Hain looked at Vanir and for whether he still breathed. The clock was now set and ticking against him, as he wasn’t the only one up for the execution block on the Fall’s seizure of the Atrum. To the heathens, there was no better way to eliminate the gods than to hunt them to extinction, and everyone that came close. Including the Awls. “So what did he want with me?” Hain asked Tenu, who remained expressionless on her pale white face. He had always romanticized meeting her under different circumstances.

“Kas listens to you. Persuade him to come and take his throne.”

“That kid doesn’t listen to anyone.”

“Then make his soultwin listen to you,” Tenu hissed back. “If she is the only one he will listen to now.”

“No one wants this empire. You would think Kas made it clear by now?”

“Then remind him that when the Falls takes over the Atrum, both him and his soultwin will be of the ones burned,” Tenu added.

“With what? That giant bird-snake of fire?”

“The White Death is lost to madness now. There are no other dragons who will fight it. The Falls will win with that weapon that will ignite this world into ruin.”

“Just great. Now that you have damaged all of Sybl’s memories to her past life, you also cut off your chances of being able to stop it. So now on top of your meal ticket dying here, you got a radioactive monster after your head. I wouldn’t want to be you for all the power in the world.”

“But you will help me.”

“I already said I can’t convince the kid of anything—” Hain stopped there when she caught a few of his life Threads in hand. “You don’t want to do that.”

“Perhaps we can offer a trade?”

“You have nothing I want.”

“I see that,” Tenu said, while she fiddled with his Threads between her fingers. “I apologize that I am not as beautiful as you were expecting. But I also see what you hide so well. What you do want. I wonder how many Threads—”

“I said stop!” Hain shouted at her as his black wings appeared, and his sharp, icy feathers cut free her touch on his Threads.

“What are you ashamed of? You turn away from the ambitions for so much power. It must drive you mad from within.”

“There are more important things than my ambitions.”

“And what do Awls truly care of this world if not solely their ambitions?”

Hain only glared at her.

“All dark angels fall at some point or another, when their black wings disintegrate into ash. You will be no different.” Tenu smiled as she let his cut Threads fall from her hands to the floor. “But until then,” she walked to the mantlepiece, where Sybl’s festra had been mounted by Vanir, “take this back to the Caelestis.”

“You’re just going to give it to her? After all the trouble you went through to steal it in the first place?”

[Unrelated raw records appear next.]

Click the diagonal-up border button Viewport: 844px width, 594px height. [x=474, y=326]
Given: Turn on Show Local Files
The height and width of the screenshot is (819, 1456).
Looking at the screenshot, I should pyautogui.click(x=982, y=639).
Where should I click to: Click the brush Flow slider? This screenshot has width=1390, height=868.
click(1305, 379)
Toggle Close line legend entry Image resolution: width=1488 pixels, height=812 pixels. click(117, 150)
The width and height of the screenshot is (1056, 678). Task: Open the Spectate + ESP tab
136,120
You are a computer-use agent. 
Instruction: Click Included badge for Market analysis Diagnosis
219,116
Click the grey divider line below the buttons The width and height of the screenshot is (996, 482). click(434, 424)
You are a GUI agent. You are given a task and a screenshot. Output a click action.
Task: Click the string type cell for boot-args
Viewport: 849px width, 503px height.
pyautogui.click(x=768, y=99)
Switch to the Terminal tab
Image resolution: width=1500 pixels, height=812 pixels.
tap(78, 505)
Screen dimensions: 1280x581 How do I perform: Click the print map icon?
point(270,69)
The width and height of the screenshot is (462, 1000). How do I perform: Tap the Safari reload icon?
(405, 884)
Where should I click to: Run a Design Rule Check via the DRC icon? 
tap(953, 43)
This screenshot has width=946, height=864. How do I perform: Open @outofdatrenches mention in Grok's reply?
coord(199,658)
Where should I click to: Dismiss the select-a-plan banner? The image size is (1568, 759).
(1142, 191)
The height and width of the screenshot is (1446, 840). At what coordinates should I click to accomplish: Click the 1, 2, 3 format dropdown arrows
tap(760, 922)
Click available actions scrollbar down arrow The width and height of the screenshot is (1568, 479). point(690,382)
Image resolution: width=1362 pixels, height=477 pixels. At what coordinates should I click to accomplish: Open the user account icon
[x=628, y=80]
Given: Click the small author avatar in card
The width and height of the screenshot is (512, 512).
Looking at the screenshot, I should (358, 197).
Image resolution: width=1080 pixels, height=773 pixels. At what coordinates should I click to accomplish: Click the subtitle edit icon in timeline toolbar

“I didn’t steal it. Vanir had hoped to control the names bound to it through Daath, but now that has changed. If he returns as Damek, then this weapon holds enough names to turn the eminor into an army for his cause.”

Hain took the weapon from the mermaid with a scowl.

“Fall or not, you cannot escape the fact that you are and will always be a slave, and slaves are happiest when they obey. But I will let you choose who you want to serve.”